Personal information
- Birth name: Waseem Wassef Radwan Al Abdallah Al-Riyalat
- Date of birth: June 25, 2001 (age 25)
- Place of birth: Jordan
- Height: 1.74 m (5 ft 8+1⁄2 in)
- Position: Midfielder

Team information
- Current team: Al-Faisaly
- Number: 30

Youth career
- 2016–2022: Shabab Al-Ordon

Senior career*
- Years: Team / Apps / (Gls)
- 2022–2023: Shabab Al-Ordon
- 2023–2026: Al-Hussein
- 2026–: Al-Faisaly / 0 / (0)

International career^{‡}
- 2019: Jordan U19
- 2023–2024: Jordan U23 / 10 / (4)

= Waseem Al-Riyalat =

Jordanian footballer (born 2001)

Waseem Wassef Radwan Al Abdallah Al-Riyalat (وَسِيم وَصْف رِضْوَان الْعَبْد الله الرِّيَالَات; born 25 June 2001) is a Jordanian professional footballer who plays as a midfielder for Jordanian Pro League side Al-Faisaly.

==Club career==
===Shabab Al-Ordon===
Al-Riyalat began his senior career with Jordanian club Shabab Al-Ordon. He signed his first professional contract with the club on 23 November 2019, extending his contract to the club for 5 seasons.

Al-Riyalat was among the top scorers of the 2022 Jordan Shield Cup with two goals in that tournament.
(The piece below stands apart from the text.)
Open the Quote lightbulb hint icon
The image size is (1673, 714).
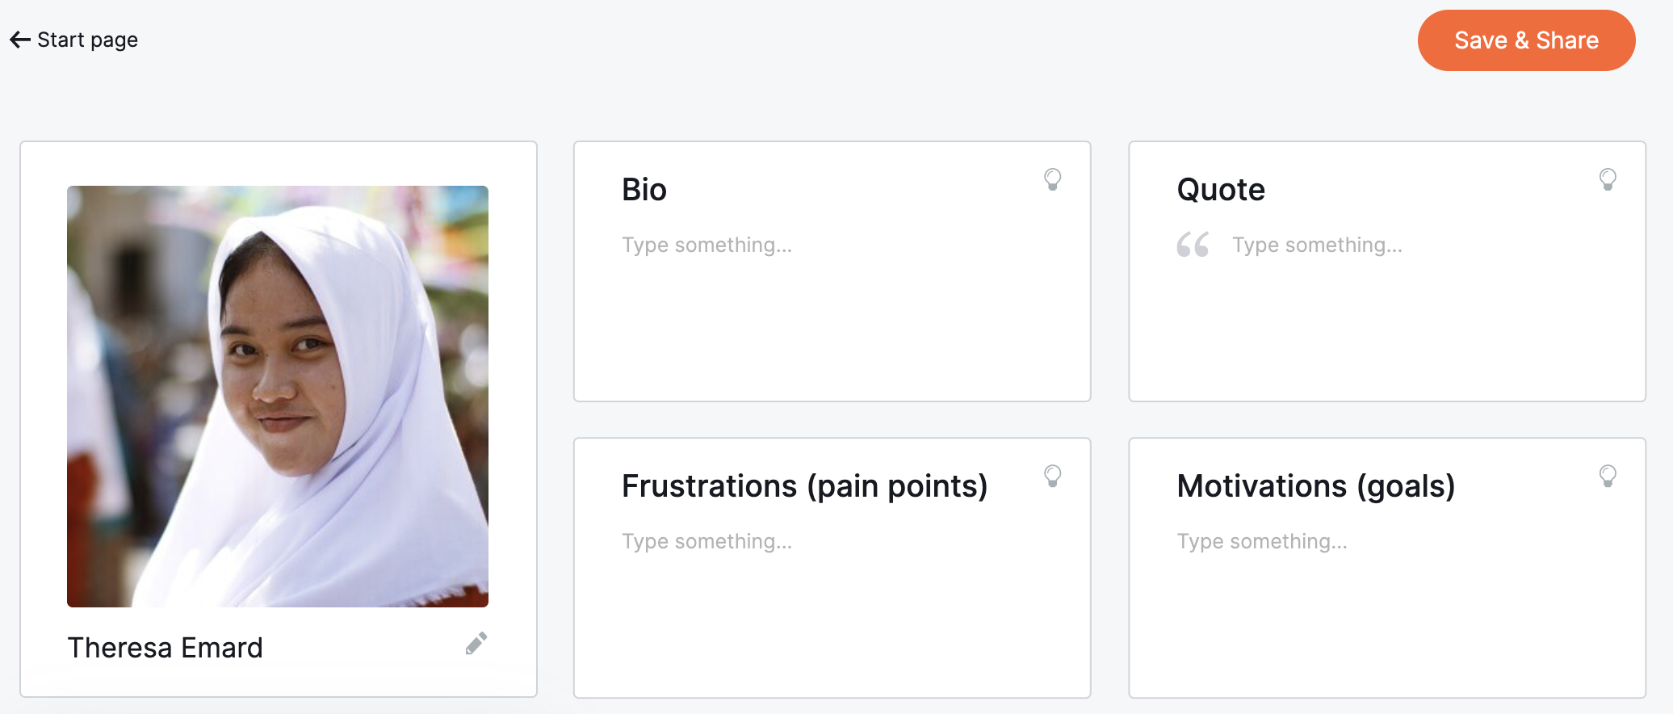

Al-Riyalat was nearing a move to Syrian club Al-Fotuwa from Shabab Al-Ordon. However, he was blocked from the move for undisclosed reasons. He had also neared a move to Al-Faisaly the previous season.

===Al-Hussein===
On 12 July 2023, Al-Riyalat moved to Al-Hussein on a permanent deal for three seasons. He was among the contributors to Al-Hussein's successful 2023–24 league season.
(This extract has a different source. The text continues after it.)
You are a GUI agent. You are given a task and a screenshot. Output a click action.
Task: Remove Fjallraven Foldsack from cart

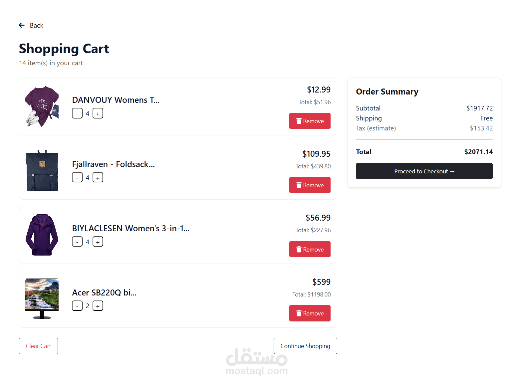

On 14 August 2025, Al-Riyalat suffered an ACL cut during a match against Al-Salt, to which his treatment may take three months as a result.

==International career==
Al-Riyalat was called up to various Jordanian youth national teams during his career. While with the Jordan U-18 squad, he was among the goalscorers in a 5–1 victory over Qatar U-18 during the 2019 WAFF U-18 Championship. Al-Riyalat was also a part of the Jordan U-19 squad during the 2020 AFC U-19 Championship qualification process that same year. Al-Riyalat was also called up to the Jordan U-23 squad for the 2024 AFC U-23 Asian Cup.

Al-Riyalat was first called up to the Jordan national football team in July 2024 as a part of a training camp in Burdur. He was among the goalscorers in a 9–0 win against Bucaspor.

Al-Riyalat would once again get his call-up to the senior national team on 23 August 2024, with a set of training camps against North Korea. However, he was unable to make the cut to Jordan's final roster.